Segment Open

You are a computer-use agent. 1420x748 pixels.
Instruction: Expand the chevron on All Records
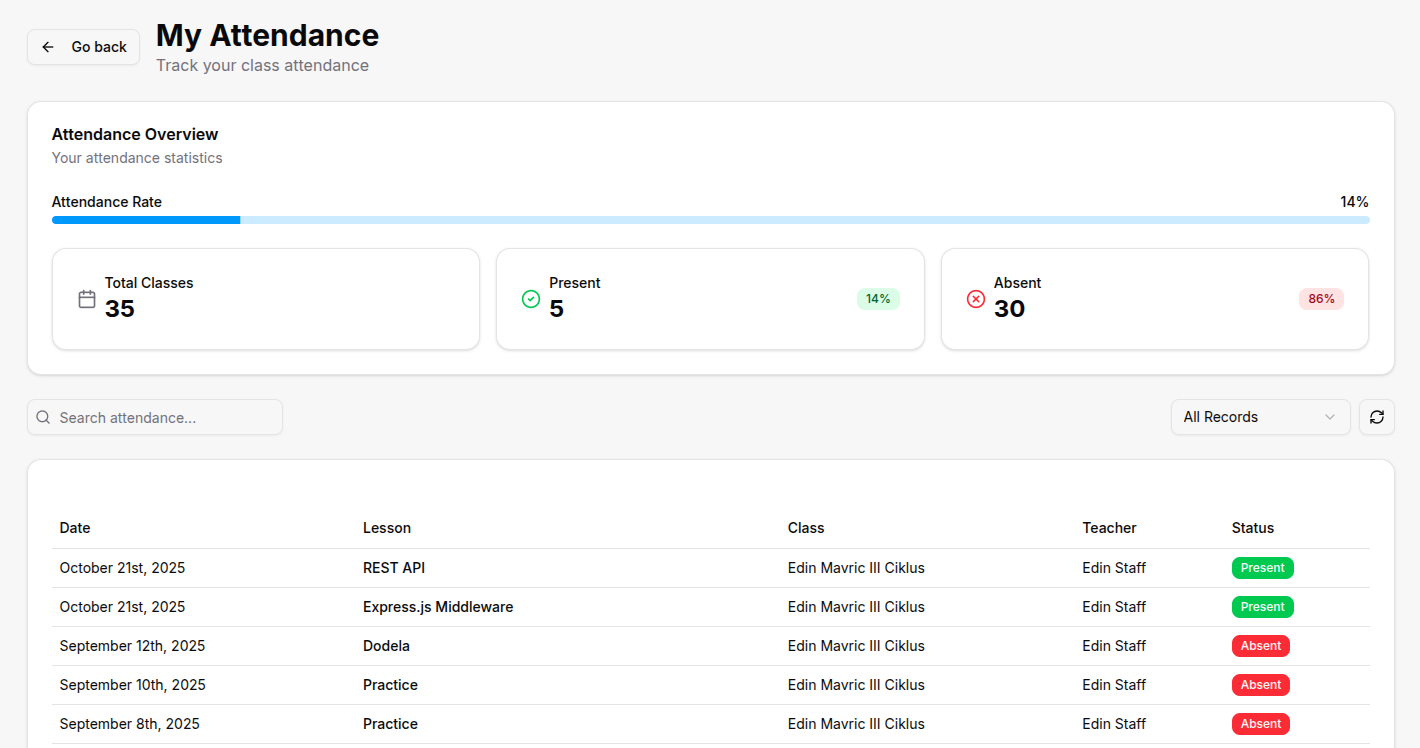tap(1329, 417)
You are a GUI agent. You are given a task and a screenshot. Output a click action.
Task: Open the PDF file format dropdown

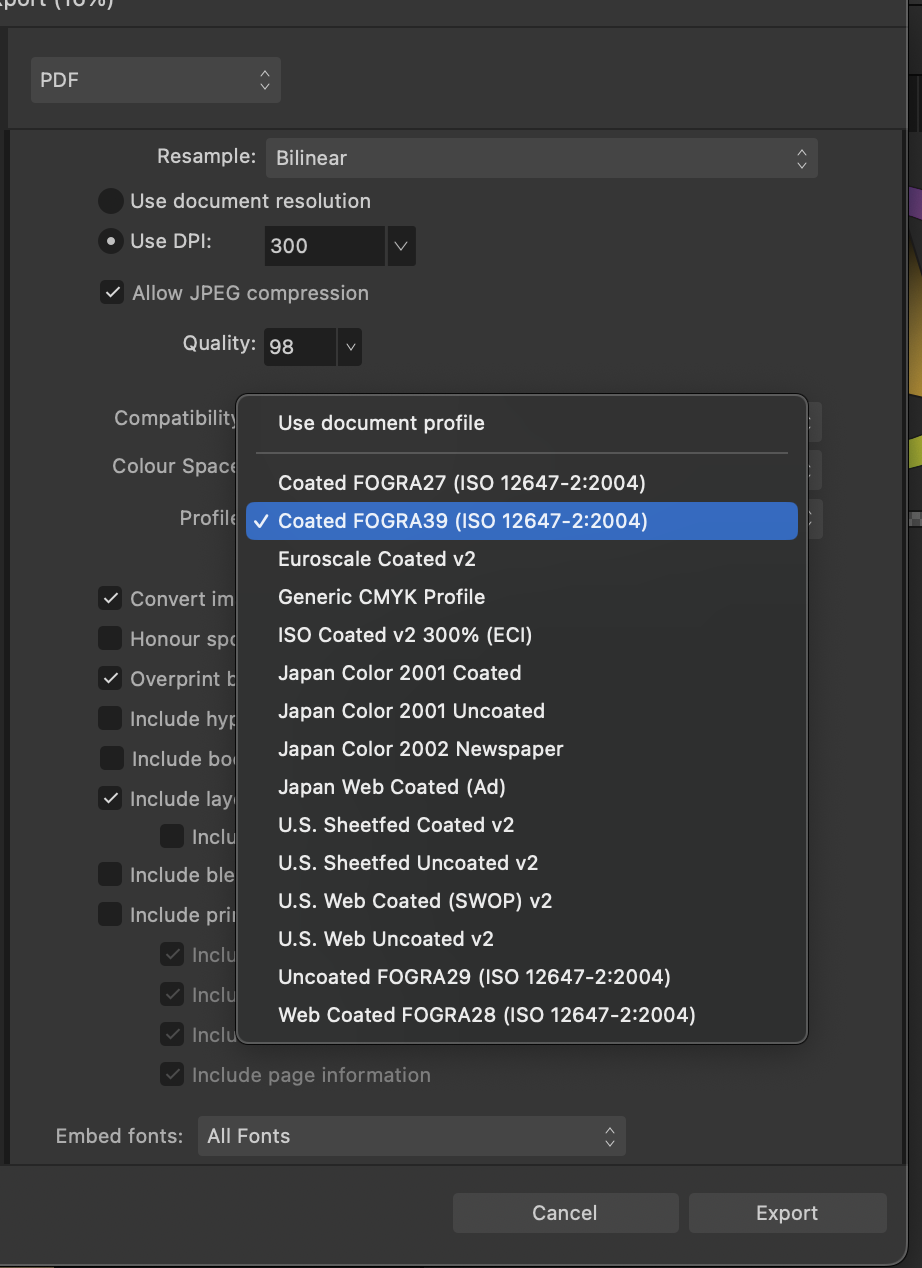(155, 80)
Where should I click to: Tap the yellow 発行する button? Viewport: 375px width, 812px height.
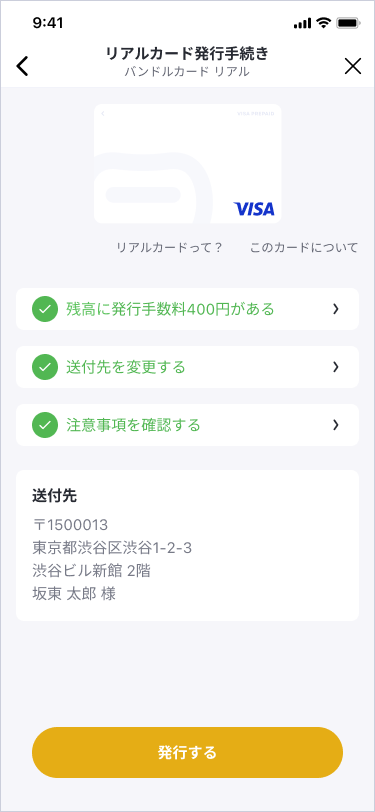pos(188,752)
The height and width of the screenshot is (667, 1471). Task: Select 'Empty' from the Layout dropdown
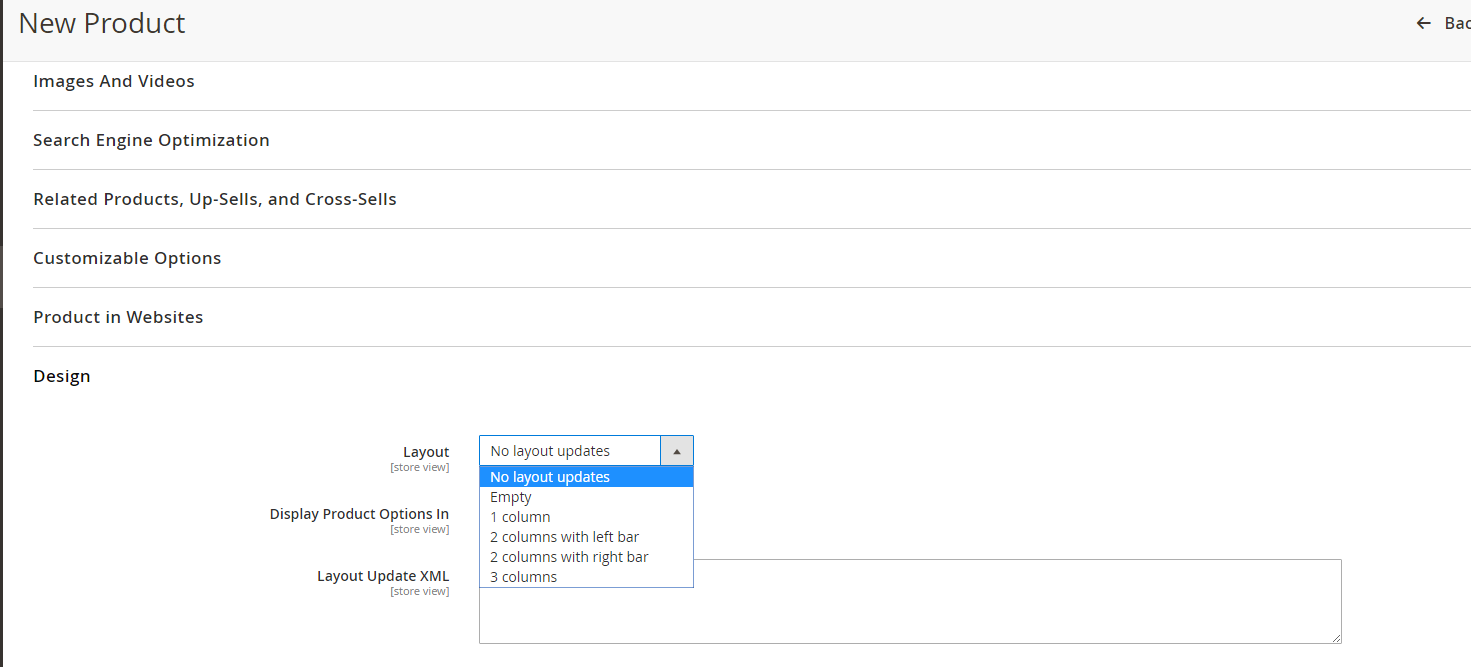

Segment Closed

PROBLEM REQUIREMENTS ::
Across the data above, how many lines include the word "screenshot"? Give only the number.

EXERCISE RESULT ::
2